Face au martyrologe de l’océan, les institutions n’ont montré ni détermination ni efficacité. Les responsabilités sont émiettées. Les seules réussites sont locales. L’UNESCO se concentre sur la science, la FAO s’efforce de démêler les devoirs des Etats du pavillon de ceux des Etats du port, l’OMI s’essouffle à faire accepter de nouvelles réglementations pour les navires, l’OMC veut réduire les subventions aux pêcheries, les organisations régionales de gestion de la pêche n’ont guère les moyens d’appliquer leurs recommandations, le PNUE a proclamé un programme mondial qui n’est qu’un guide, et finalement la grande conférence sur le droit de la mer ne s’est intéressée qu’aux questions de souveraineté, non au développement durable.

Toutefois, en l’absence de lois mondiales, il est un premier remède efficace, c’est la protection. A partir d’un pan de mer bien protégé, non seulement les ressources sont conservées, mais la reconquête est possible. Aujourd’hui un petit pourcentage de l’océan est protégé – 2 %, contre 12 % des terres –, demain il en faudrait bien davantage, la taille de la réserve et la rigueur de sa protection faisant la différence. Les scientifiques réunis au Congrès mondial des Parcs de 2014 à Sydney demandent que 30 % d’océan soit libéré de toute exploitation. Une aire marine protégée préserve la diversité des espèces et ensemence les eaux voisines, son hospitalité s’étend aux mammifères et aux oiseaux, elle maintient la richesse des fonds et des récifs, et, si elle est suffisamment tout à la fois grande, protégée et surveillée, elle permet aux prédateurs de survivre, abritant ainsi un complet échantillon de l’écosystème marin.
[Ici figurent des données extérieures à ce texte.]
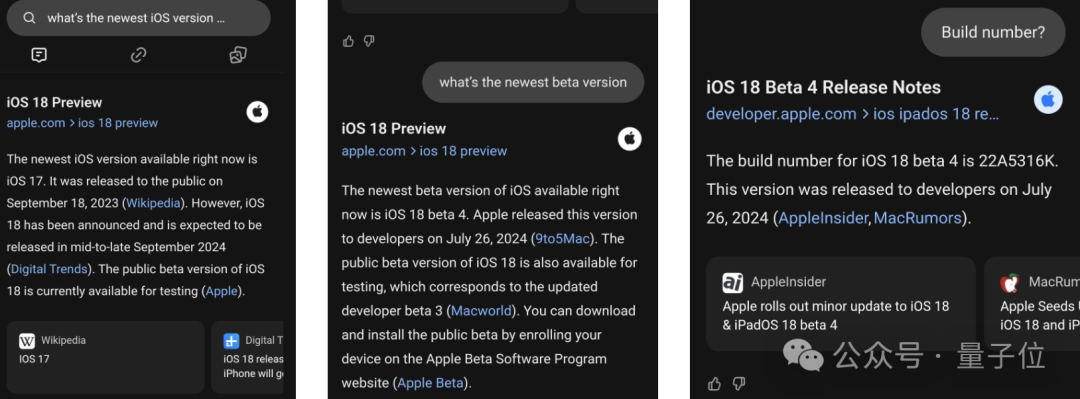Click the search field with iOS query

(x=138, y=18)
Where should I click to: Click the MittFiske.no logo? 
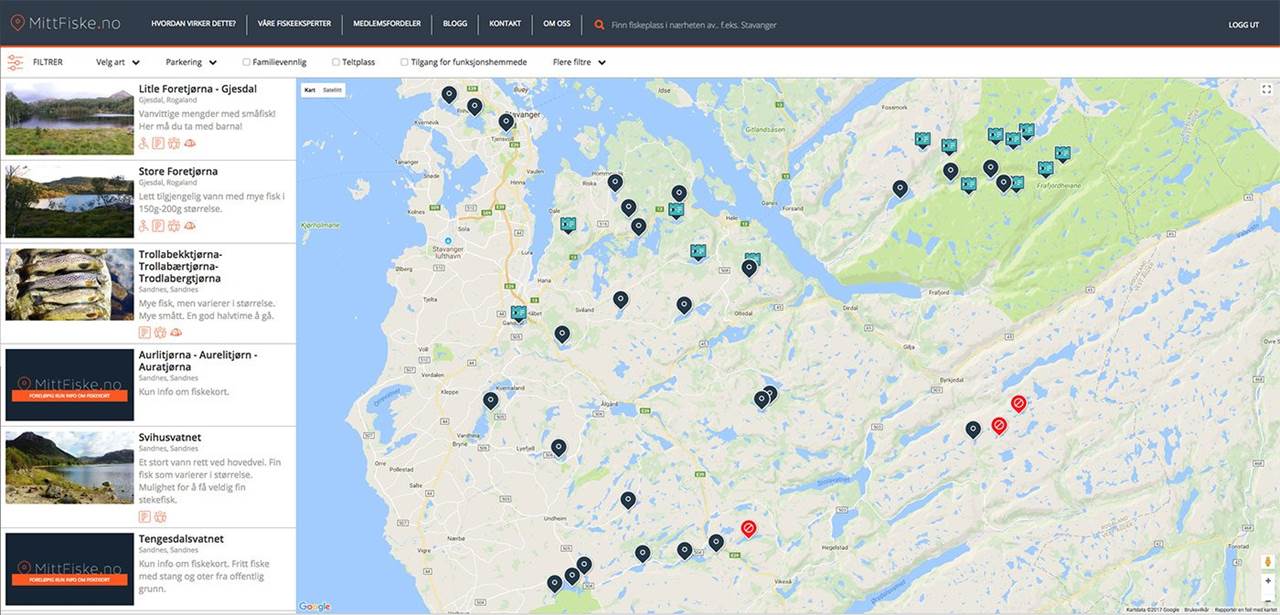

Voilà précisément le premier secret : la taille. Les scientifiques nous apprennent que les très grandes réserves marines ont des bénéfices que les petites n’ont pas. Désormais les Etats maritimes commencent à créer des aires marines protégées de plusieurs centaines de milliers de kilomètres carrés. Dans le Pacifique, les Américains ont commencé en 2006 par Hawaï (363 000 km2), les Australiens ont suivi avec la réserve marine de la Mer de Corail (114 000 km2), et rien qu’en 2015, les Britanniques ont déclaré celle de Pitcairn (834 000 km2), la Nouvelle-Zélande celle des Kermadecs (620 000 km2), le Chili celle de l’Île de Pâques (630 000 km2), puis les Palaos (500 000 km2) ont rejoint le club des très grandes réserves.

Second secret : la protection. Laissant seulement les îliens pratiquer la pêche côtière vivrière, toutes ces réserves d’un nouveau type sont hautement protégées, sans activité extractive, mines ou pêche. Elles ont un autre point commun : elles sont situées très loin dans les océans, isolées dans le grand bleu. Elles ne concernent que très peu de monde. Si je prends l’exemple des zones maritimes françaises, 97 % d’entre elles sont situées dans l’outre-mer, bien souvent à l’écart des zones habitées. Elles se prêteraient bien à une jachère durable.

Enfin, troisième secret, les moyens modernes de surveillance par satellite permettent de débusquer la pêche illicite où qu’elle se dissimule dans le monde. Un poisson sur cinq est pêché illégalement. Ces nouvelles techniques permettent d’identifier et de pister les braconniers. Elles fourniront ainsi aux pays signataires d’un nouvel accord des Nations Unies, le PSMA qui est entré en vigueur le 5 juin 2016, les moyens d’interdire dans leurs ports le débarquement des cargaisons ou le ravitaillement des navires pirates. Cette extraordinaire avancée lève les objections souvent formulées à l’encontre des grandes réserves.

En France une loi a été votée, des aires ont déjà été délimitées, une agence de la biodiversité doit les prendre en charge. Mais ces aires relèvent d’une quinzaine de catégories, sont de taille réduite, et veulent concilier l’exploitation et la protection, ce qui devrait s’appliquer à tout l’océan, pas aux réserves où la protection est la priorité. Des projets sont en cours dans le Pacifique, notamment en Nouvelle-Calédonie, en Polynésie française, et dans l’Océan indien autour des Terres australes et antarctiques françaises, comme l’a déclaré très récemment la ministre de l’écologie. Il faut les soutenir. Ainsi, après l’accord de Paris qui témoigne de notre excellence diplomatique, la France, qui possède un très vaste domaine maritime, des scientifiques réputés et d’excellents marins, peut et doit donner l’exemple de l’amour de l’océan et de l’investissement d’avenir.